- **TAREFA CURTA**
Passe para o inglês a seguinte frase do trecho sobre a infância: “Inseridas nessas especificidades é que as infâncias se ajustam refletindo diferentes sentimentos, direitos e valores.”

Consideramos que há uma distância entre o que realmente é ser criança e o que os adultos percebem ser, especialistas as veem como uma “possibilidade”, o que pode ou deve vir a ser. Sendo assim, o estudo da infância é comparativo, já que ocorre historicamente na sua inexistência/existência, e mesmo na relação a outras classes etárias. A própria infância é classificada, já que em seu interior há distribuições sociais, sejam elas classes sociais, etárias, culturais, de gênero, raça, em diferentes situações ambientais, sociais, educacionais. Inseridas nessas especificidades é que as infâncias se ajustam refletindo diferentes sentimentos, direitos e valores. A infância deixa de ser um período vazio para se tornar um período de maturação, afinal,

[...] ela não é mais ausência de humanidade e simples promessa de humanidade, mas presença de humanidade e risco de desumanização. Não é mais um período maldito e oco, marca da natureza humana perfectível. A infância não é mais julgada com referência a uma norma ideal de humanidade projetada no futuro, mas tendo em vista o dinamismo de seu desenvolvimento, que encontra sua fonte na verdadeira humanidade. A infância é humanidade e simboliza o que há de melhor na natureza humana: a inocência, a confiança, a liberdade, a criatividade, a perfectibilidade. (CHARLOT, 2013, p. 182-3).

Registros de localização de elementos:
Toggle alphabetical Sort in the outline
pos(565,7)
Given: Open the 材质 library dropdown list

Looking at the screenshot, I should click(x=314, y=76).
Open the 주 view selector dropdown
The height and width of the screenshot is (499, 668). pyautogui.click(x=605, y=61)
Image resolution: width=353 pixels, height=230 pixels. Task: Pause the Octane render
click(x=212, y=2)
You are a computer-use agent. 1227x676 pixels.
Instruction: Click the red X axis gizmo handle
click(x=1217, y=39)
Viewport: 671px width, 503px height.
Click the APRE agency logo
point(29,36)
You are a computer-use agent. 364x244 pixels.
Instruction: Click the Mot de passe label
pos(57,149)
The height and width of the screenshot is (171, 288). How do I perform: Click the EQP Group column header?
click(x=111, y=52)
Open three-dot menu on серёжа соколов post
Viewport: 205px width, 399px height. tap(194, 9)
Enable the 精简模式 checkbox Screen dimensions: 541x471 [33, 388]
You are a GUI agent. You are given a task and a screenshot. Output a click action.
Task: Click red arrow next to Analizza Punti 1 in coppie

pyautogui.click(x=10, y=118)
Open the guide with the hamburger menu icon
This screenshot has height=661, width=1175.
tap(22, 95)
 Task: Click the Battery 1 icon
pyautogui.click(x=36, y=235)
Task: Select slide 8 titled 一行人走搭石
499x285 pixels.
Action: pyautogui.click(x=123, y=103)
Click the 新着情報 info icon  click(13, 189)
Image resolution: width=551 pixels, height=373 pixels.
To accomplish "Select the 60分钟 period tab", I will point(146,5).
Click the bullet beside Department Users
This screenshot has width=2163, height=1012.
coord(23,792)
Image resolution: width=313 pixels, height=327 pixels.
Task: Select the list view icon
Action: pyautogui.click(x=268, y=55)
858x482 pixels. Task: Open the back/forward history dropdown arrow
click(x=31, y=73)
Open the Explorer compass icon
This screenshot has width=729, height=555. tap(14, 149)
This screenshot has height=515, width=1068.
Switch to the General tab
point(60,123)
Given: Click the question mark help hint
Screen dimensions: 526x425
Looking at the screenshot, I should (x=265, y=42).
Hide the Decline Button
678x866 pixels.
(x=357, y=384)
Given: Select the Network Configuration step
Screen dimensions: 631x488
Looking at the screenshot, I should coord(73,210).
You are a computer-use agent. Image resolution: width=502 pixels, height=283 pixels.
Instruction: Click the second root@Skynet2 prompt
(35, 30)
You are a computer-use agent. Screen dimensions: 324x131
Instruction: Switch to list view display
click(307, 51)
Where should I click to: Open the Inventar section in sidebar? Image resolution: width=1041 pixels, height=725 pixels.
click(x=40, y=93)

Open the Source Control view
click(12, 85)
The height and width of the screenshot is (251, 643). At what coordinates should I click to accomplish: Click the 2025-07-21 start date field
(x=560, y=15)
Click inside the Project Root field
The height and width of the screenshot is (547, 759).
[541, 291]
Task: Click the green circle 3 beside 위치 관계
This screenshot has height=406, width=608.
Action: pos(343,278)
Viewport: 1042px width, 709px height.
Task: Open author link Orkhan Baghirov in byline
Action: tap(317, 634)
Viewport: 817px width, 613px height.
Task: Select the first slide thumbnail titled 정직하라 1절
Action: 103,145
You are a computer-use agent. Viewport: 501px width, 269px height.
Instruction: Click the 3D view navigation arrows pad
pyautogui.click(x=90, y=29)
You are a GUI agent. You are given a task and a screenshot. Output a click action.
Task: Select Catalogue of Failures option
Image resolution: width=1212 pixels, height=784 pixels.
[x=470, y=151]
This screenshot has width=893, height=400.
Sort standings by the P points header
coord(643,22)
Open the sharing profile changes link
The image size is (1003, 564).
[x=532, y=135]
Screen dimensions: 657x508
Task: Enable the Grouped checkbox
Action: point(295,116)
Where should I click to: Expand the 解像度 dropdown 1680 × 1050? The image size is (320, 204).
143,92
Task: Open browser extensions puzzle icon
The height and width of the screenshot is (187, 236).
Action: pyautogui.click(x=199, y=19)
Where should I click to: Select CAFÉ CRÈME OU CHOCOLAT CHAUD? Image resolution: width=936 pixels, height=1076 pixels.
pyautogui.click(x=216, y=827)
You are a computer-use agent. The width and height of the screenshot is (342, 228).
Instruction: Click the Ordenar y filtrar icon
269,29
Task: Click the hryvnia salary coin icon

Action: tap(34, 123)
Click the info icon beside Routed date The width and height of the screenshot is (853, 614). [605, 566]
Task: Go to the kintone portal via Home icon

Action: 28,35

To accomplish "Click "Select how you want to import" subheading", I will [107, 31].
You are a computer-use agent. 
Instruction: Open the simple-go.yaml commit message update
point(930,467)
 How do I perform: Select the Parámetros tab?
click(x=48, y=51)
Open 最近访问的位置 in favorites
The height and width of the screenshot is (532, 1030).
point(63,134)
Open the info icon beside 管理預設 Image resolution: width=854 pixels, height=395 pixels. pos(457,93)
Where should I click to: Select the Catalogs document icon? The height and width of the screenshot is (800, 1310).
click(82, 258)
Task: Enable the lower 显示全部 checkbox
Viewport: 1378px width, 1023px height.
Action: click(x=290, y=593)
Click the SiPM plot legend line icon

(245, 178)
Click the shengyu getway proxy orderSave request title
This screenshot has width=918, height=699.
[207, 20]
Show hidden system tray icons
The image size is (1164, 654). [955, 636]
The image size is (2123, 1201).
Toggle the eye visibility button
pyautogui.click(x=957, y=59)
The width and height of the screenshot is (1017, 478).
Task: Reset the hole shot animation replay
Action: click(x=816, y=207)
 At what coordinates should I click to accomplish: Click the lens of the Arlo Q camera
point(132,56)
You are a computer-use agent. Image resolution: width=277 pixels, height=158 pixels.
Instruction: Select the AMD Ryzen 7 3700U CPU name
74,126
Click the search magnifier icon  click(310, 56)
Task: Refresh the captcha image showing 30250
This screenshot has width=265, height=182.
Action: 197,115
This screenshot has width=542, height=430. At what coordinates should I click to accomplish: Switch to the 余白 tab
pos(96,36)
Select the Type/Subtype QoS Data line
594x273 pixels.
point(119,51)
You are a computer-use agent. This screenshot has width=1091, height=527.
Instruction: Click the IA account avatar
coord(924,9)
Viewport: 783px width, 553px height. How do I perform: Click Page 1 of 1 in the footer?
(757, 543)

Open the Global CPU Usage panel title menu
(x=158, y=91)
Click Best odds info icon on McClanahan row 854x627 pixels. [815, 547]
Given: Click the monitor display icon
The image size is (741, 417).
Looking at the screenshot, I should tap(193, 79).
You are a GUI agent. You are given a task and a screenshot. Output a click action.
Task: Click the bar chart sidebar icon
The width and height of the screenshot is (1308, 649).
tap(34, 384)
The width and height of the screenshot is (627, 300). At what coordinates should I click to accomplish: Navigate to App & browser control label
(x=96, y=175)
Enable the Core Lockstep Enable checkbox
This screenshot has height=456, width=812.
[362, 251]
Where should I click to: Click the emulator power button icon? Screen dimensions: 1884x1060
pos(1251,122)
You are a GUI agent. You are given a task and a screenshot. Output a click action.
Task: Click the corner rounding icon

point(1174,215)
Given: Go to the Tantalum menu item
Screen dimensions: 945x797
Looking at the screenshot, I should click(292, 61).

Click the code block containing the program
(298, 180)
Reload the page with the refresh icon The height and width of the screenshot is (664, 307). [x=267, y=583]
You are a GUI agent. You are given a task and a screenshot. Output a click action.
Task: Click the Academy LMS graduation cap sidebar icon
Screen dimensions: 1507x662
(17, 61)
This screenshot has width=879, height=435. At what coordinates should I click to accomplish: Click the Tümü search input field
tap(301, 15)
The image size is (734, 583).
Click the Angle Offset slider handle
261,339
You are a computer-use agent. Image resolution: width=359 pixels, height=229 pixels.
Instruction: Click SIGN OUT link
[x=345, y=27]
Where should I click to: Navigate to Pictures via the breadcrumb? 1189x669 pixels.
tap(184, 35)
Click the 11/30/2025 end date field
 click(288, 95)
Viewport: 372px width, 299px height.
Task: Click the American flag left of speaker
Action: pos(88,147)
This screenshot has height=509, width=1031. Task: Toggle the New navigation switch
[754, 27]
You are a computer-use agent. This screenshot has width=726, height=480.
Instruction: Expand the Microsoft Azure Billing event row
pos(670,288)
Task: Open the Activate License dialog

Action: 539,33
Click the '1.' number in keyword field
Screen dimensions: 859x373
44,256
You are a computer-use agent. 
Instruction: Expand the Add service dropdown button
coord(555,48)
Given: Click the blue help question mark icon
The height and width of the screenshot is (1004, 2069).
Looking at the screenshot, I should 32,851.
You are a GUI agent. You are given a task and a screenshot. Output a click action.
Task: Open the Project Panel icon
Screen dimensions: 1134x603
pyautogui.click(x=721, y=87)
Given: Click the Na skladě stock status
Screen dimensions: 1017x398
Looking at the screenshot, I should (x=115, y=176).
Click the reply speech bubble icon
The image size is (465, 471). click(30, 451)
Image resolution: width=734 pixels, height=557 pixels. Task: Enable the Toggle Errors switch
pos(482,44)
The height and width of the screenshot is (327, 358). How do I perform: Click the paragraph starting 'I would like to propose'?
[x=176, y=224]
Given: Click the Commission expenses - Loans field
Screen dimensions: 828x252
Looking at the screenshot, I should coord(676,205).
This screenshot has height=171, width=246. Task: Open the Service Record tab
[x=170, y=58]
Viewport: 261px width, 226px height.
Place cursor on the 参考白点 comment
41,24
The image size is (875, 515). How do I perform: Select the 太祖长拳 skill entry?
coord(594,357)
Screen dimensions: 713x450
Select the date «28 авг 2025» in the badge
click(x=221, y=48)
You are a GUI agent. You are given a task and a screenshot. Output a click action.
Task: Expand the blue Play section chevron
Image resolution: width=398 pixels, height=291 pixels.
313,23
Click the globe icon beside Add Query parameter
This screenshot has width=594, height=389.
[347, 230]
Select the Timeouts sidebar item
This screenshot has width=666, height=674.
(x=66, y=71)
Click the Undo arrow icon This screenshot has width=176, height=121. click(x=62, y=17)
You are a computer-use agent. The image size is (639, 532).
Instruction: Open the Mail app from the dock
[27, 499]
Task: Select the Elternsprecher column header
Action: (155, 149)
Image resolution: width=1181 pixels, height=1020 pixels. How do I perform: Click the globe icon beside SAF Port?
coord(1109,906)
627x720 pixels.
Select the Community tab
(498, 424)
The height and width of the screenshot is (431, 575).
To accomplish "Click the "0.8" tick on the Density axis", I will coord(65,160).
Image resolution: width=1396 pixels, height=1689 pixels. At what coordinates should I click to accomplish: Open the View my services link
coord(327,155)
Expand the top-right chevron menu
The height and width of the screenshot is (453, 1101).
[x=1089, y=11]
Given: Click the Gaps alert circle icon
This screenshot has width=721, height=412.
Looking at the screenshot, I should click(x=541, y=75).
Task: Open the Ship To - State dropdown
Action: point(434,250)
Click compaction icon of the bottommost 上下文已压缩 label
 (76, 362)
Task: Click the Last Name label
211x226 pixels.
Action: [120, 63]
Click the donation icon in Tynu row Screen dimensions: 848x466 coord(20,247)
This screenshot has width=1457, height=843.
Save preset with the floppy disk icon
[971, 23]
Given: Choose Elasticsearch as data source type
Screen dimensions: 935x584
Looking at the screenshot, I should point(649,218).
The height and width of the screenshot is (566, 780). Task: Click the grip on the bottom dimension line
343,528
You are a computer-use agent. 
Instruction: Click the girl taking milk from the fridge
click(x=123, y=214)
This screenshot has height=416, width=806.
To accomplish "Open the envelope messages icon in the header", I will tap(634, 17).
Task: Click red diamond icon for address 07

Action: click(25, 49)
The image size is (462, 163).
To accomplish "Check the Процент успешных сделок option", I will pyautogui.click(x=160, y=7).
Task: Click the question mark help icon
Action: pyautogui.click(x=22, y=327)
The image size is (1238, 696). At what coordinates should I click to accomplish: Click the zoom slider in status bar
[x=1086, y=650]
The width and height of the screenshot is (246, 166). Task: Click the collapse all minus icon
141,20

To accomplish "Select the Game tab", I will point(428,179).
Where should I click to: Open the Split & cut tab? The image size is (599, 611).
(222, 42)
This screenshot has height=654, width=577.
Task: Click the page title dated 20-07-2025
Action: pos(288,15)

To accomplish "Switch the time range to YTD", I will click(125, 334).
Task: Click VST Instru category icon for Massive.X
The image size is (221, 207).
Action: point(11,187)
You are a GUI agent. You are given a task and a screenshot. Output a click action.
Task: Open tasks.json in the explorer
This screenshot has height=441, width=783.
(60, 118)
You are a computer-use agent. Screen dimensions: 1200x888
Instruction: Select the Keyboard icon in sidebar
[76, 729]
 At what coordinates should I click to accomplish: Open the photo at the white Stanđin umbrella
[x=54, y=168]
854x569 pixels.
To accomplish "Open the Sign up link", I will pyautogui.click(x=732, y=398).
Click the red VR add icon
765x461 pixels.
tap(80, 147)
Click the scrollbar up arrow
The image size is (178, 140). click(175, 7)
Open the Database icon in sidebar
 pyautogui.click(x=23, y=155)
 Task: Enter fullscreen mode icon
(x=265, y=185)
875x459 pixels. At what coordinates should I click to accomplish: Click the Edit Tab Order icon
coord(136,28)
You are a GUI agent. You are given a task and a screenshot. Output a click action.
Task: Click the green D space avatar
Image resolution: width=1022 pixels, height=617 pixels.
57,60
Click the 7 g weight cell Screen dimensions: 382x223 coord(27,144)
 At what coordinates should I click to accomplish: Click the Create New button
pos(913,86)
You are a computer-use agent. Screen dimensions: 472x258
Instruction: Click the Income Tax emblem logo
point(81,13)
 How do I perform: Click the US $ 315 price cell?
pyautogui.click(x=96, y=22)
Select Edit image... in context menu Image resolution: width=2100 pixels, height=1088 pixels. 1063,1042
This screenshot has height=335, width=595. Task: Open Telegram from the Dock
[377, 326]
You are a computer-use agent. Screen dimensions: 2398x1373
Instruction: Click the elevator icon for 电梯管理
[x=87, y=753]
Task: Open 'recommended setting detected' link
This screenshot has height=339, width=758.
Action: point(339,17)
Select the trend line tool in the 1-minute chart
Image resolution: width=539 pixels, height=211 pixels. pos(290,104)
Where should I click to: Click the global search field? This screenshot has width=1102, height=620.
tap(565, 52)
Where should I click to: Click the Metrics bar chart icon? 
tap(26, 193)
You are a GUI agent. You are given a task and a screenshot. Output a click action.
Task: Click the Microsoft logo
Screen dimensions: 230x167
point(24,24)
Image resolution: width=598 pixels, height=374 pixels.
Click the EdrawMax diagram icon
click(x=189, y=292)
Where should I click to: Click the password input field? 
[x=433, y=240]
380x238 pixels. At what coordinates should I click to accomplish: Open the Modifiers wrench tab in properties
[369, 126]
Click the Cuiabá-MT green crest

- **RESPOSTA**
It is within these specificities that childhoods adjust, reflecting different feelings, rights, and values.